===== Page extract =====
File

GitHub Files Connector

GitHub files refer to the various types of files stored within a GitHub repository, containing the components of a software project and its revision history.

OvalEdge uses REST API to connect to the GitHub Files source, which allows the user to crawl files and folders.

Connector Capabilities

The following is the list of objects supported by the GitHub Files connector.

Functionality

Supported Objects

Crawling 

  • Files
  • Folders

Prerequisites

The following are the prerequisites required for establishing a connection between the connector and the OvalEdge application.

  • API Details
  • Service account with minimum permissions
  • Configure environment variables (Optional)

API Details

API Details

Version

Details

API

2022-11-28

https://api.github.com/repos/

Service Account with Minimum Permissions

A service account with read-only privileges on GitHub Files is required for crawling.

Operation 

Minimum Access Permission 

Connection validation

Read

Crawl Files and Folders

Read

Establish Environment Variables (Optional)

This section describes the settings or instructions that you should be aware of before establishing a connection. If your environments have been configured, skip this step.

Configure Environment Names

The Environment Names allow you to select the environment configured for the specific connector from the drop-down list in the Add Connector pop-up window.

You might want to consider crawling the same schema in both stage and production environments for consistency. The typical environments for crawling are PROD, STG, or Temporary, and may also include QA or other environments. Additionally, crawling a temporary environment can be useful for schema comparisons, which can later be deleted, especially during application upgrade assistance. 

Steps to Configure the Environment

  1. Navigate to Administration > System Settings.
  2. Select the Connector tab.
  3. Find the Key name “connector.environment”.
===== Available data =====
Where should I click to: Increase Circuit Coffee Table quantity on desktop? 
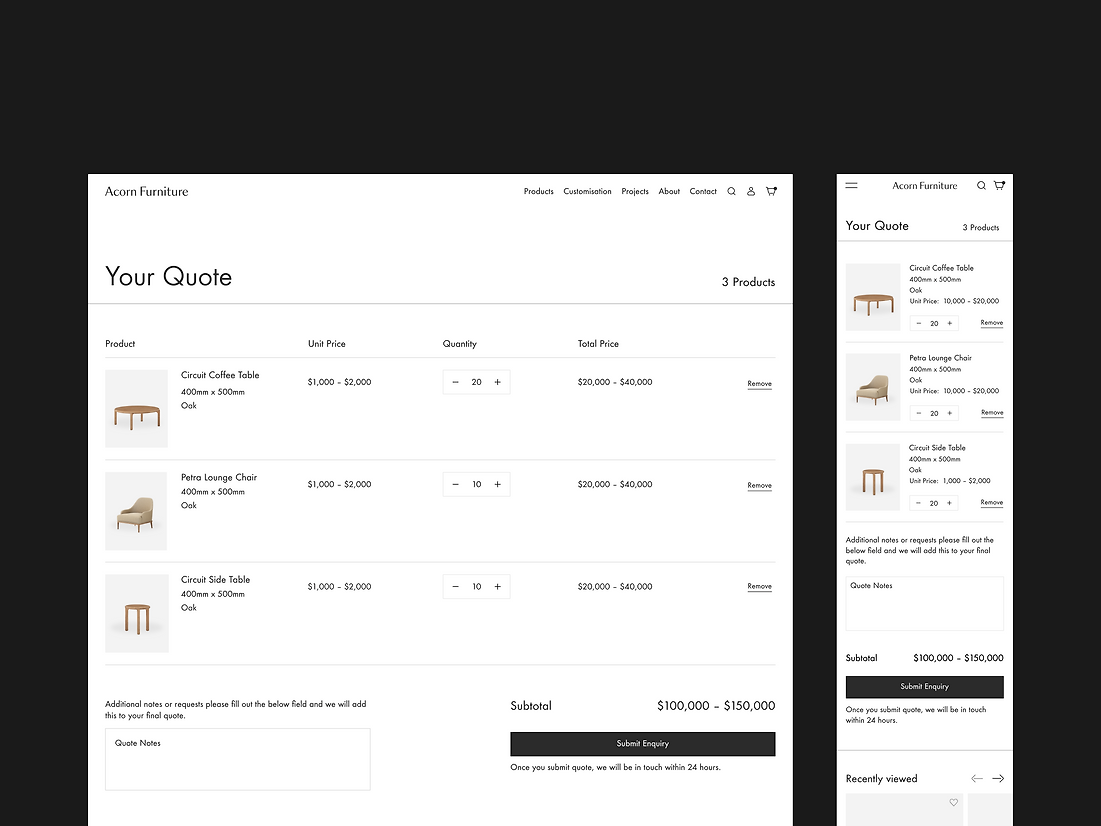[497, 382]
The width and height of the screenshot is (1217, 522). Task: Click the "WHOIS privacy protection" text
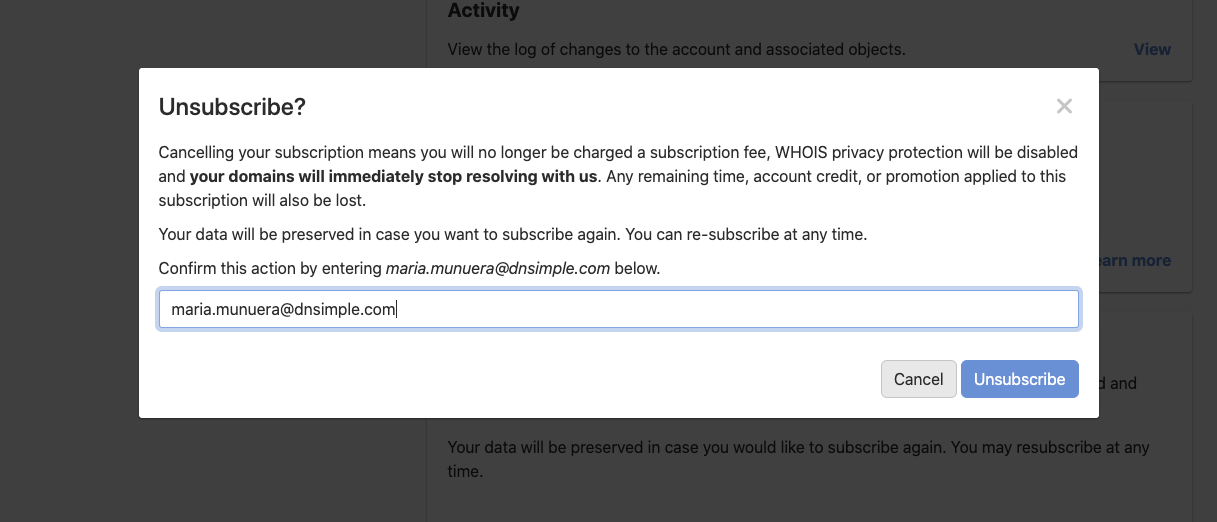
=====
*What to do*.
From the GitHub Files connector page, output word for word the passage between "GitHub files refer" and "its revision history.", inclusive.

*In response*.
GitHub files refer to the various types of files stored within a GitHub repository, containing the components of a software project and its revision history.